Si è cercato fin qui di rispondere alla domanda: dove è presente Cristo? Abbiamo visto che i luoghi della sua divina presenza si riducono essenzialmente al suo Corpo ecclesiale, al suo Corpo eucaristico, alle azioni liturgiche. Resta ora da rispondere all’altra domanda: come è presente Cristo in questo differenti luoghi?

 

I modi della divina presenza.

La varietà dei «luoghi» esige in qualche modo anche una varietà di «modi» di presenza. Parliamo di «modi» e non di quantità, quasi che l’uno lo contenga più dell’altro. Il problema del modo della divina presenza di Cristo si fece particolarmente acuto subito dopo la promulgazione della Costituzione liturgica (4.12.1963). Proprio a seguito dell’indicazione dei vari luoghi di presenza che abbiamo sopra commentato (SC 7), si levarono non poche voci di dissenso che dicevano: questo allargamento di presenze finirà per danneggiare la presenza per eccellenza che è quella eucaristica. Dovette intervenire lo stesso Paolo VI che in una apposita Enciclica, Mysterium fidei[1], offrì le seguenti chiarificazioni:

·        queste varie forme di presenza sono tutte «reali»; la realtà della presenza di Cristo nell'Eucaristia, tuttavia, è una presenza reale non «per esclusione» (quasi che le altre presenze non siano ugualmente reali), ma «per eccellenza» (tum maxime, praesertim);

·        l’eccellenza e la particolarità di tale presenza reale è dovuta al «modo» con cui Cristo è presente nell’Eucaristia, un modo che non hanno le altre presenze reali; solo nell’Eucaristia Cristo è presente in modo sostanziale (tutta la sostanza del pane e del vino diventano sostanza del suo Corpo e del suo Sangue; questa conversione è comunemente chiamata transustanziazione ed avviane in forza dell’invocazione dello Spirito Santo [epiclesi] e delle parole di consacrazione), permanente (rimane anche dopo la celebrazione, nelle ostie consacrate che si conservano nel tabernacolo: per la comunione ai malati, il Viatico, e l’adorazione eucaristica), tutto e intero (nelle sacre specie c’è tutto Cristo: corpo, sangue, anima e divinità; non separato né spezzato, tanto nell’intero quanto nelle parti: la frazione non lo divide, la comunione non lo consuma).

Possiamo concludere questa riflessione sulla presenza di Cristo nella liturgia, richiamando, come una icona, l’immagine evangelica di Marta che, in occasione della visita di Gesù a seguito della morte di Lazzaro, va dalla sorella Maria e le dice: «Il Maestro è qui e ti chiama» (Gv 11, 28).

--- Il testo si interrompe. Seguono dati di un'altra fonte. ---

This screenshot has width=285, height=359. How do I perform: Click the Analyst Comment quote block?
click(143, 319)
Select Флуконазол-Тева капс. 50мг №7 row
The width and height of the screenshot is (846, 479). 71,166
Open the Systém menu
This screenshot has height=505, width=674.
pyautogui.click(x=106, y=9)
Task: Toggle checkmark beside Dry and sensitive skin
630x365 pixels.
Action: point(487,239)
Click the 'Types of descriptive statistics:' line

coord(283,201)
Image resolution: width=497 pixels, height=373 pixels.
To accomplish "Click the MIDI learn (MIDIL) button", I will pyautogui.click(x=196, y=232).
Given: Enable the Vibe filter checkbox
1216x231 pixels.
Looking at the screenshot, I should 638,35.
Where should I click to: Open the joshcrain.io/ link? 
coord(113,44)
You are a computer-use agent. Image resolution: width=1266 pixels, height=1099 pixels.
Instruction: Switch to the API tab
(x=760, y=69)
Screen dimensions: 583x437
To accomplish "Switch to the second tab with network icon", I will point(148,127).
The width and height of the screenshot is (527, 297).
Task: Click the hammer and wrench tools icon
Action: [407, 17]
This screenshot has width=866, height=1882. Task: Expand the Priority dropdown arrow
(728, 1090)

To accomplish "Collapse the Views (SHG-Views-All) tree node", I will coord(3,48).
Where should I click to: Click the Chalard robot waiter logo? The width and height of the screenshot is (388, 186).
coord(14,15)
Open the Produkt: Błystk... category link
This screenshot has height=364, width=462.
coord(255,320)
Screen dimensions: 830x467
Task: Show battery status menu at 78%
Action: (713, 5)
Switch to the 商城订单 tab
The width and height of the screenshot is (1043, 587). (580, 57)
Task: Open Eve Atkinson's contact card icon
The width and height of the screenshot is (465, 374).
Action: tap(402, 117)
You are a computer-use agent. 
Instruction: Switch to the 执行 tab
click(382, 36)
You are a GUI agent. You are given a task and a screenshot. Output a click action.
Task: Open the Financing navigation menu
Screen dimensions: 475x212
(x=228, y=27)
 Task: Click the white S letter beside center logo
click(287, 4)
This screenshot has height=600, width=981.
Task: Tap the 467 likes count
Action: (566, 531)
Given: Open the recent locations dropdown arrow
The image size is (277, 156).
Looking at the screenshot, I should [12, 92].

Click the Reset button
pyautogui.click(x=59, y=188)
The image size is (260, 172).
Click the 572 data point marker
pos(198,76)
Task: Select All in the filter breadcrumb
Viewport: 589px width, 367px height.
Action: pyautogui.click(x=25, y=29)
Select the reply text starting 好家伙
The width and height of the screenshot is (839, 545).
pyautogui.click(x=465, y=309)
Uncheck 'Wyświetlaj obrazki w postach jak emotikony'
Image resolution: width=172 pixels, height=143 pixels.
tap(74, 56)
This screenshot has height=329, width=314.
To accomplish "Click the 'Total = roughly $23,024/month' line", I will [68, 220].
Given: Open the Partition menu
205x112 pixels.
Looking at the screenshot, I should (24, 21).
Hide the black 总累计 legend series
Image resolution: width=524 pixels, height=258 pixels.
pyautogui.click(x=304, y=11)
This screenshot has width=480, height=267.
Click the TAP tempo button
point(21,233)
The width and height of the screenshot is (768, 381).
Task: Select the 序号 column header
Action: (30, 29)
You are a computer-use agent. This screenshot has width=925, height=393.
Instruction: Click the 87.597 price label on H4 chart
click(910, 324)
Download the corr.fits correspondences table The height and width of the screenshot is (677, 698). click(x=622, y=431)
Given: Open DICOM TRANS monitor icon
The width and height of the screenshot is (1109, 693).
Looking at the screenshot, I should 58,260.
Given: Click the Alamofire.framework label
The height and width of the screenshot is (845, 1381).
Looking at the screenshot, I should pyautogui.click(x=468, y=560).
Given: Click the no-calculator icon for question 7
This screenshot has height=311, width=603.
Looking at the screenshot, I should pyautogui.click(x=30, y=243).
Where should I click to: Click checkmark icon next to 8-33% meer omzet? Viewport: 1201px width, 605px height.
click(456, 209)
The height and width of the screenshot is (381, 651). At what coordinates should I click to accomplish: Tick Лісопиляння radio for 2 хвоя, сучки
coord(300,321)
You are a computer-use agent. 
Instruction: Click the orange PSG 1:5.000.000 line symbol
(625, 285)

La liturgia, in quanto anamnesi-memoriale, fa sì che il Risorto sia ancora qui presente e ci chiami per nome e ci inviti a riconoscerlo nel suo Corpo-Parola e del suo Corpo-Pane; ovviamente senza dimenticare l’altro suo Corpo che è quello ecclesiale, soprattutto nei fratelli bisognosi.

Anche la risposta deve essere la stessa: «Quella, udito ciò, si alzò in fretta e andò da lui» (Gv 11, 29). Ben si è espresso S. Ambrogio quando scrive: «Io trovo te nei tuoi misteri», realmente presente anche nella povertà dei segni dal momento che il Misericordioso per divina condiscendenza ha voluto piantare la sua tenda in mezzo a noi (Gv 1,14) per farsi trovare da chiunque lo cerchi con cuore sincero.

 

 

Ottobre 1999

Paolo Giglioni

 



[1]) PAOLO VI, Lett. Enc. Mysterium Fidei sulla dottrina e il culto della ss. Eucaristia (3.IX.1965): AAS 57 (1965) 753-774; Enchiridion Vaticanum  2, 406-443.